GIVEN TEXT start
We're gunna need more info? What kind of boat is this? How big is it? What year is it? I don't think anyone on this forum would ever recommend cutting the top of the stringer and pouring thickened resin and fibers into the old glass to make your stringers. You Might get away with that using a product like Seacast or Nida Core. The Size of the boat and the distances between the stringers and bulkheads will have a lot to do with the thickness of your deck. Probably 1/2" will be the minimal thickness to use. Post some pics of the overal boat and keep asking questions. We're here to help, but the devil's in the details. Make sure and wear your PPE when doing the demo work.
 

Bill3434

Petty Officer 1st Class
Joined
May 29, 2011
Messages
398
Re: Sport-craft restore

16ft. C-Gull, Sport-Craft '70. Only two bulkheads.DSCI0013.JPG
 

Bill3434

Petty Officer 1st Class
Joined
May 29, 2011
Messages
398
Re: Sport-craft restore

Ok I need some engineering help and some will think I'm crazy; but anything I do will be better than what I have. Here is what the boat has been through; 2 to 4ft waves and white caps at times near full throttle several times the last two seasons. The boat did not sink and didn't pump out much water out of the bilge either. These conditions aren't unusual on the lake either 30mph wind in Kansas is a gentle breeze.

When I opened up the deck what I found was: no foam, the fiberglass on the stringers were intact but the wood core was gone, deck was was so rotted I still can't believe I didn't have a foot go through it(only glassed on one side), no floation foam what so ever.

Here is what I'm thinking: Cut the tops off the stringers and pour in 8lb foam, then grind the glass on the sides and apply more glass on the sides and cap the tops. For the deck; 1/2 in plywood (maybe a little less) glass both sides, tie into the stringers then pour foam I haven't decided yet between 2 or 4lbs. Woodonglass I know you are against but I did look at your options in detail, very educational research.

You guys on here weren't joking about the craftsmanship that goes on under the deck; I'm not a neat freak but I would have done a better job before I reading up on fiberglassing.

This boat is used for fishing and I only paid $500. So far my investment has been $1500 for a different engine and new seats.
 

oops!

Supreme Mariner
Joined
Oct 18, 2007
Messages
12,932
Re: Sport-craft restore

the boat has been done before........let me find a link for you.....hang on
 

oops!

Supreme Mariner
Joined
Oct 18, 2007
Messages
12,932
Re: Sport-craft restore

this is a responce i typed for another thread...

you could use foam as a form for stringers and just glass over the foam. (you would need to protect the foam from the resin, the resin will eat the foam)
you would really have to glass it good.....2-3 inches wide....and really glass the contact area and the corners.....and as much as 5 layers of 1708.
You want to think I beam when you are glassing.....the more curves there is to the glass....the stronger it will be.

The trade off here is the weight for the home builder...
The wood AND glass method, is generally very light....(there is a big difference between the amount of resin being used at a factory via chopper gun, and a home builder with a resin bucket and a fuzzy roller).


that was for almost the same situation.....
the trade off is weight......
in your case......using the old glass to use as a form could be done.......but i think its easier to cut out the old glass and start fresh....its an extra hour work.....and it will save you headaches in the long run.......what happens if the last builder used waxed resin to do the stringers ?.....you will have no bond. and thats not good.
GIVEN TEXT end
EXTRACTED INFORMATION start
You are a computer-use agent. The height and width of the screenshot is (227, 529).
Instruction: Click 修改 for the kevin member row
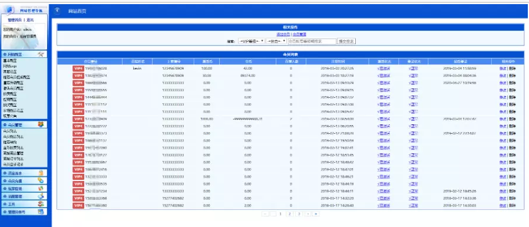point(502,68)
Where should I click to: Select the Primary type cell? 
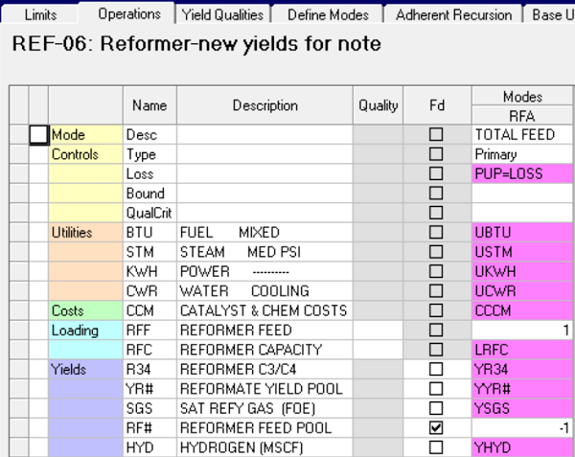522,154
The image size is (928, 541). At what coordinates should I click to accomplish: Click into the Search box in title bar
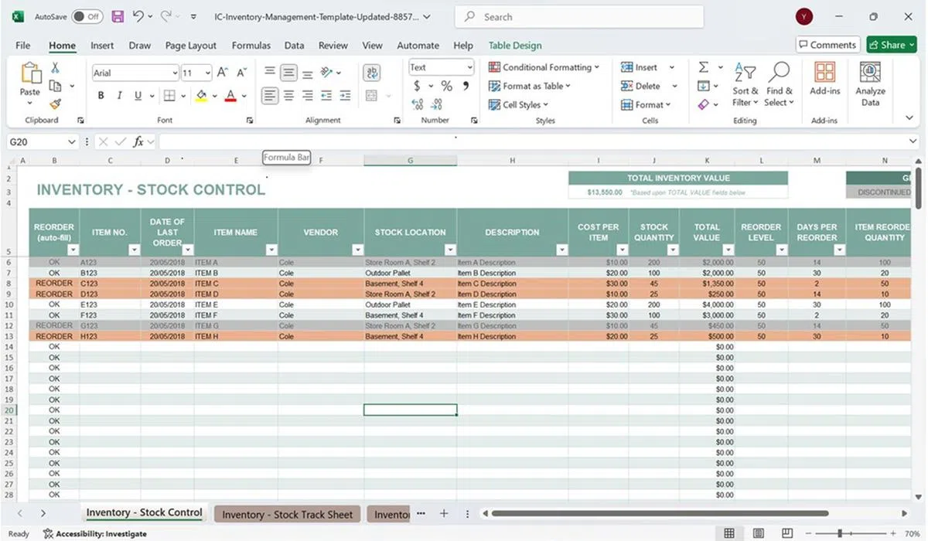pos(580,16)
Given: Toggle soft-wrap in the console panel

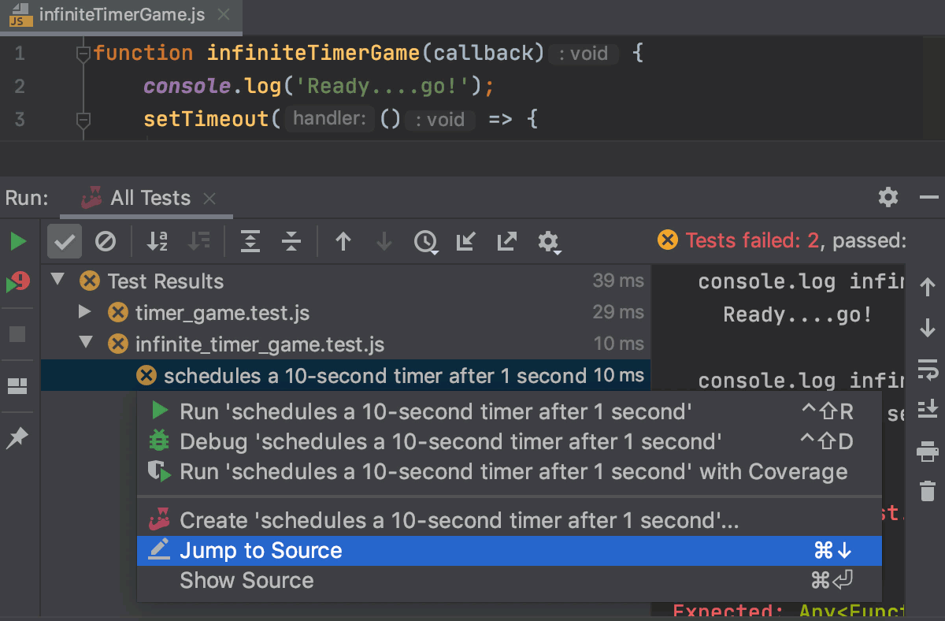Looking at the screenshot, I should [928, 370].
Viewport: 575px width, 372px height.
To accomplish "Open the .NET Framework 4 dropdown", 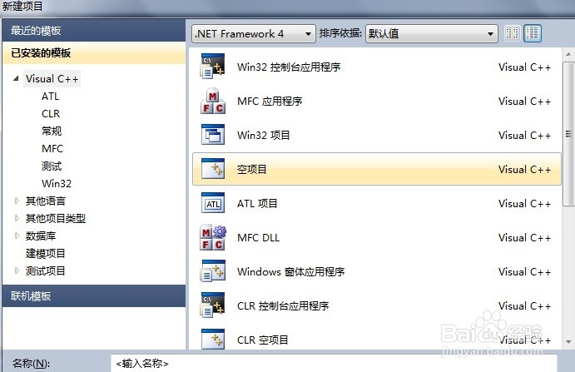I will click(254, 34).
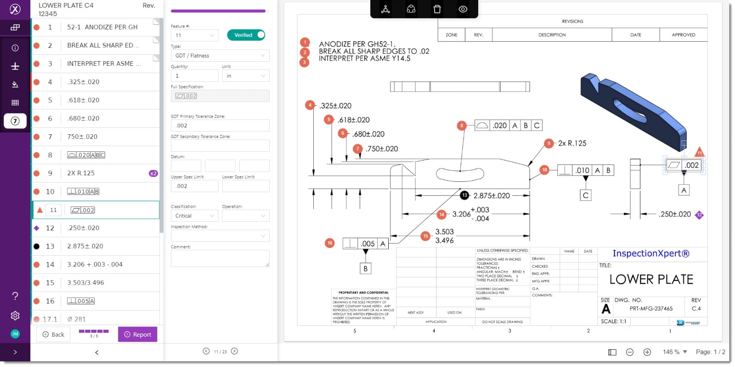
EXTRACTED INFORMATION end
■ **TO-DO LIST**:
(1) Answer these from the Sport-Craft restore thread:
(a) How long is the boat, and how many bulkheads does it have?
(b) How much did the owner pay for the boat?
(c) Up to how many layers of 1708 does the reply written for another thread suggest?
(2) Carry on the forum thread about the Sport-Craft boat restoration from the point where it stops.

■ **SOLVED PROBLEMS**:
(1)
(a) 16 ft, with only two bulkheads.
(b) $500.
(c) As many as 5 layers.

(2)
woodie is correct with the half inch deck.....glassed both sides.
 

oops!

Supreme Mariner
Joined
Oct 18, 2007
Messages
12,932
Re: Sport-craft restore

Done before? oops you can find anything or done everything.

the boat has been done before......the foam is factory......it MUST BE THERE or the boat would never have passed uscg standards for factory building.

so someone has rebuilt the boat.

they botched the job......
 

Bill3434

Petty Officer 1st Class
Joined
May 29, 2011
Messages
398
Re: Sport-craft restore

this is a responce i typed for another thread...

you could use foam as a form for stringers and just glass over the foam. (you would need to protect the foam from the resin, the resin will eat the foam)
you would really have to glass it good.....2-3 inches wide....and really glass the contact area and the corners.....and as much as 5 layers of 1708.
You want to think I beam when you are glassing.....the more curves there is to the glass....the stronger it will be.

The trade off here is the weight for the home builder...
The wood AND glass method, is generally very light....(there is a big difference between the amount of resin being used at a factory via chopper gun, and a home builder with a resin bucket and a fuzzy roller).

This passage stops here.